Objective: Depressive disorders have been associated with increased risk for aging-related diseases, possibly as a consequence of accelerated cellular aging. Cellular aging, indexed by telomere length (TL) shortening, has been linked to depression in adults younger than 60 years; however, it remains unclear whether this is the case in late-life depression (age >60 years). The objective of this study was to assess differences in TL between persons with current late-life depression and never-depressed comparisons and to examine the association between characteristics of late-life depression and TL.
Methods: In this cross-sectional study using the Netherlands Study of Depression in Older Persons, 355 persons with current late-life depression and 128 never-depressed comparisons, aged 60-93 years (mean age [SD]: 70.5 [7.4] years, 65% women), were recruited through primary care and mental healthcare.

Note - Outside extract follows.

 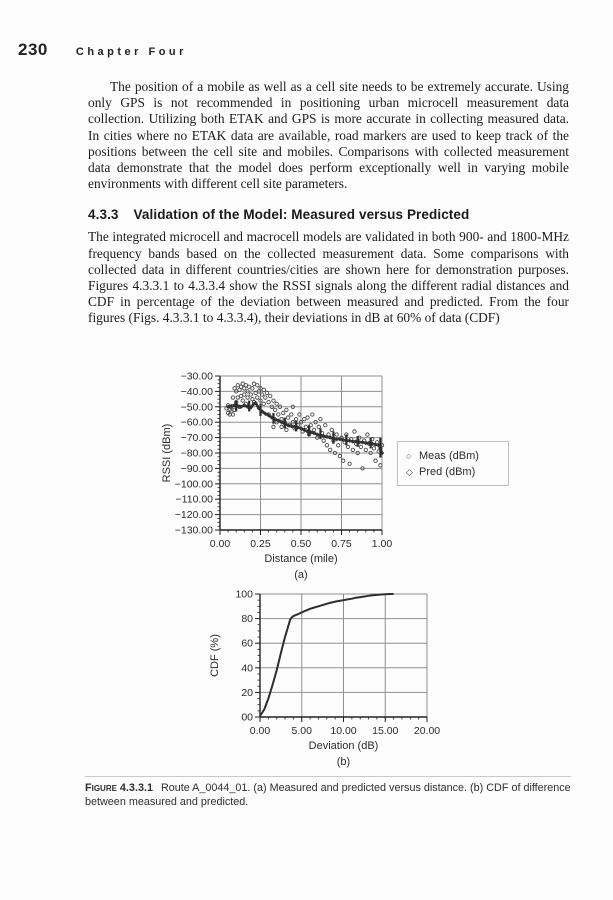 What do you see at coordinates (33, 50) in the screenshot?
I see `page-number: 230` at bounding box center [33, 50].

Late-life depression was established using a Diagnostic and Statistical Manual of Mental Disorders, Fourth Edition-based structured psychiatric interview. Leukocyte TL, expressed in base pairs (bp), was determined in fasting blood samples by performing quantitative polymerase chain reaction.
Results: Mean TL did not differ between depressed persons (bp [SD]: 5,035 ) and never-depressed (bp [SD]: 5,057 ) comparisons. Further, TL was not associated with severity, duration, and age at onset of depression; comorbid anxiety disorders; anxiety symptoms; apathy severity; antidepressant use; benzodiazepine use; cognitive functioning; and childhood trauma.

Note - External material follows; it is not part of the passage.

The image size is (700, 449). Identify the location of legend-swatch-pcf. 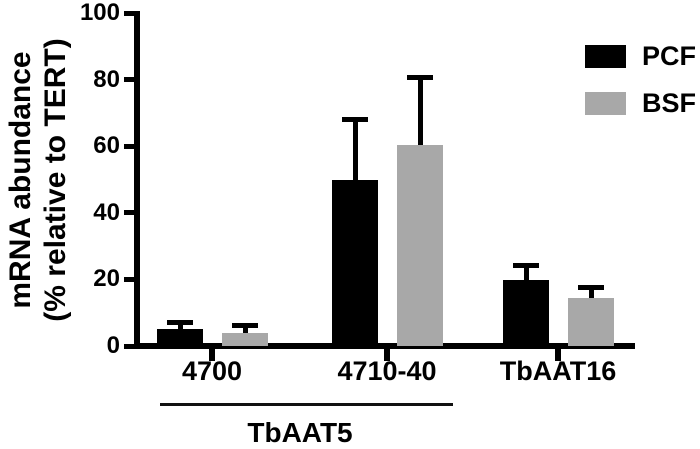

Conclusion: Late-life depression was not associated with increased cellular aging. This absent association, which contradicts observations in younger adults, may be due to the potential larger heterogenic nature of late-life depression and lifetime cumulative exposure to other TL-damaging factors, possibly overruling effects of late-life depression.
Keywords: Late-life depression; cellular aging; telomere length; telomere shortening.